Monday, 22 September 2008

Labour hasn’t been this gloomy since Kinnock lost in 1992

Gordon Brown has his work cut out to raise the spirits of the gloomiest Labour conference for 15 years when he makes his keynote speech in Manchester on Tuesday. The last time the party was so depressed at its annual get-together was when it had just confounded all expectations and lost the 1992 election.

The global economic crisis has eased the threat against Brown's leadership for the moment – and possibly, according to some plotters, until next spring. But it does not disguise the pessimism and low expectations pervading much of the Manchester conference centre and even more the dozens of fringe meetings surrounding it.

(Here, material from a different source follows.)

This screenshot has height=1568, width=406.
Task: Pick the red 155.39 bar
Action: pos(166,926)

The best Ministers can do is to urge delegates not to lose heart, to reassure them that defeat is not inevitable and to take the fight to the Tories. One senior Labour figure has already made the same argument in public, only to admit to the Mole later: "I don't really believe it."

There is plenty of evidence to exacerbate the dark mood. Labour is finding it hard to dismiss as 'just another opinion poll' the survey conducted by PoliticsHome.com, released over the weekend, which concluded that David Cameron is on course to win a 146-seat landslide at the next election. The survey was conducted among 35,000 voters in 238 marginal seats and echoes private research by Labour HQ kept under lock and key.

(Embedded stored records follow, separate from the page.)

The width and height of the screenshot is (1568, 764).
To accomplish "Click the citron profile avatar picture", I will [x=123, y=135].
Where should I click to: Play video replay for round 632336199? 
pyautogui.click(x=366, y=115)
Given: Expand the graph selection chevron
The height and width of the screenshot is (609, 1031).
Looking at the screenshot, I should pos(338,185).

Jockeying for position in the leadership stakes has so far been muted - with the exception of David Miliband giving a couple of soft-focus interviews to papers this weekend, but then using a fringe meeting on Sunday to deny he wanted a leadership election.

Incidentally, the Mole has been urged not to believe Alan Johnson's protestations he wouldn't stand for the top job. One friend claims: "He has said he would only be interested if the party faced an emergency. Well what is this?"

Gordon Brown gave a foretaste of a possible sackcloth-and-ashes tone to his conference speech when he admitted to Andrew Marr on Sunday morning that he had made mistakes as Prime Minister and promised: "I will do better." It was a remarkable note of contrition - but it's hardly the sort of rallying cry to stop the rampant Tories in their tracks.